In an email, Carl Lejuez, Stony Brook University’s provost, suggested that a significant piece of Governors Island is climate justice, so the link between the Governors Island effort and indigenous peoples “fits naturally with the goals of the New York Climate Exchange.”

Axel Drees, interim dean of the College of Arts and Sciences at SBU. Photo courtesy Stony Brook University

Lejuez credited Drees as a “driver of this in collaboration with Professor Pierce.” Lejuez added that his office is “definitely providing support to see it come to fruition.”

The most crucial component in the start of this effort is hiring faculty.

“If we build the core faculty across the university, we can definitely consider expanding research and curriculum opportunities,” Lejuez wrote.

Student interest

Students from the Anthropology Department recently invited Pierce to give a talk about some of his current research.

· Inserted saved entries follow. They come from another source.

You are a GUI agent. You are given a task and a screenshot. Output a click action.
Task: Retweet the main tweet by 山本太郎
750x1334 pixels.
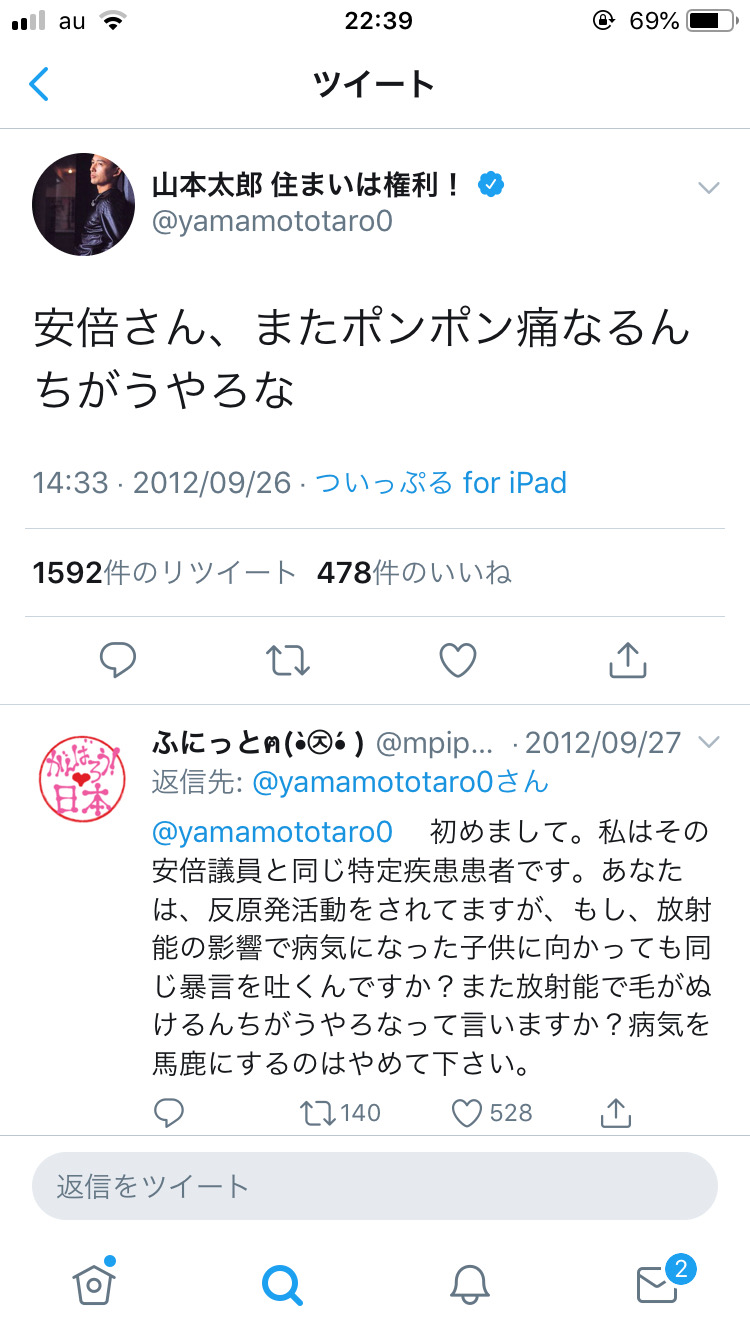[x=288, y=660]
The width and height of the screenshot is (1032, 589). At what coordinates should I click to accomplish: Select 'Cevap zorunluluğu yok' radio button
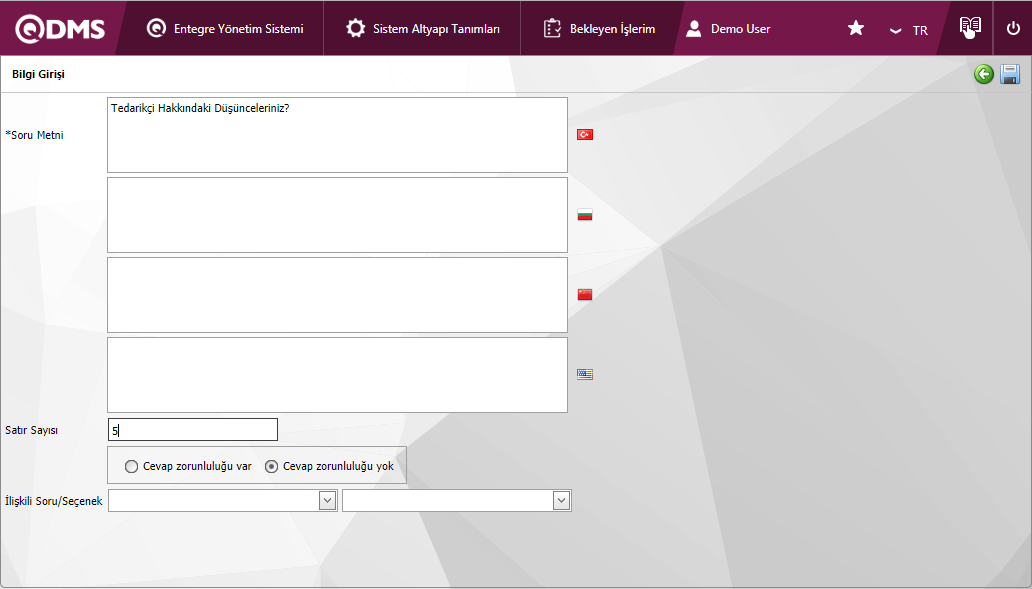click(272, 466)
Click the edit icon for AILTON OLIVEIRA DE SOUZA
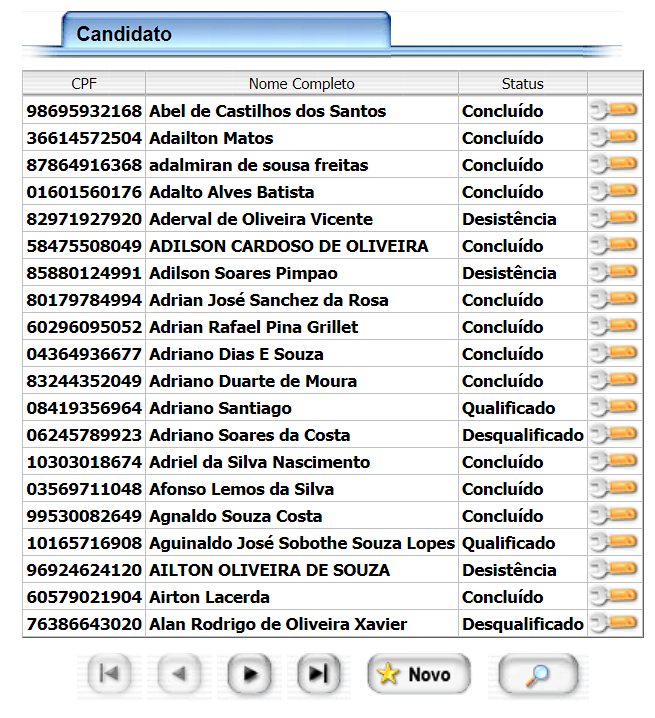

“It was evident that a lot of them have an interest in working toward understanding humanity, what it means to be human,” he said. They also have an understanding of how anthropology as a discipline has sometimes historically “adopted rather unscientific and proto-eugenic methods” in describing and analyzing Indigenous Peoples.

Students are eager for an alternative perspective on the acquisition and acceptance of knowledge.

Pierce believes students have considerable interest in Native American Studies. His courses about Latin American indigenous populations are full.

“There are numerous students who are interested in Native American and Indigenous studies but don’t quite have a cohesive plan of study that’s available to them,” Pierce said. “This is remedying that disconnection.”

Long Island students grow up in numerous towns and communities with Native American names, such as Sachem, Wyandanch, Montauk and Setauket.

Newman added that the staff hopes the new effort can do some “outreach to local schools and provide professional development with kindergarten through 12th-grade teachers. It would be an important mission for the university to educate Long Island as a whole about Native culture.”